But what makes her sprayer different? She explains, “We have modified a traditional gator pump, making it more efficient by adding three sprayer outlets instead of just one. It is also completely automatic, since we have added sensors. It runs on a lithium ion battery which can be charged and lasts for five hours.” The whole kit has been mounted on one single cart, making it easier for farmers to move around in the farms.
Though she started thinking along these lines when she was 13, it was only two years later that she finally managed to have the agri sprayer ready, when she joined Shell’s NXplorers programme, a global science, technology, engineering and mathematics (Stem) education programme, with an aim to explore issues and design solutions to solve real-life problems around food-water-energy. “I understood the problem well, but I wasn’t sure how to come up with a solution.

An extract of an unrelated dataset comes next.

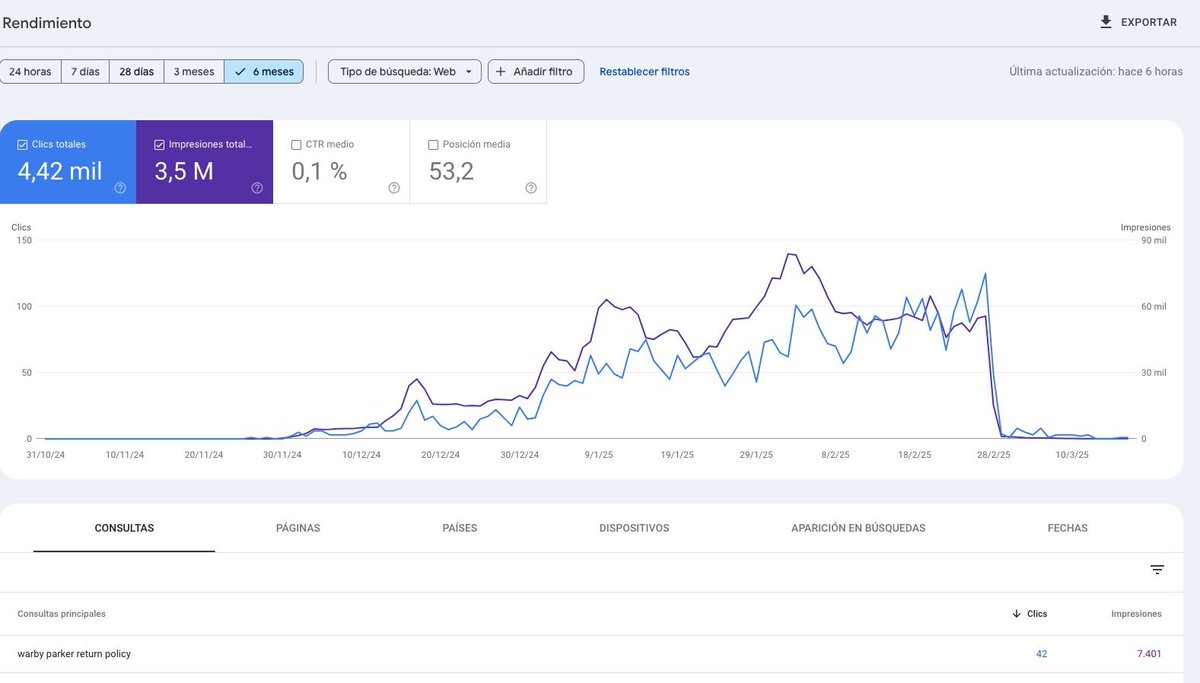Click the plus icon on Añadir filtro
The width and height of the screenshot is (1200, 683).
tap(499, 71)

During the NXplorers workshop, I learnt about every procedure that I needed for the agri sprayer in detail,” she says. The programme is being rolled out across four states and aims to reach 3,000 schools and 260,000 students between the ages of 14 and 19 in the next three years in India.
The 10th grader is still working on some modifications to make the agri sprayer even more efficient, compact and sustainable. “I’m hoping that eventually the device can be run entirely on solar energy,” she says, adding, “One day, I want every areca nut farmer in India to use my agri sprayer.”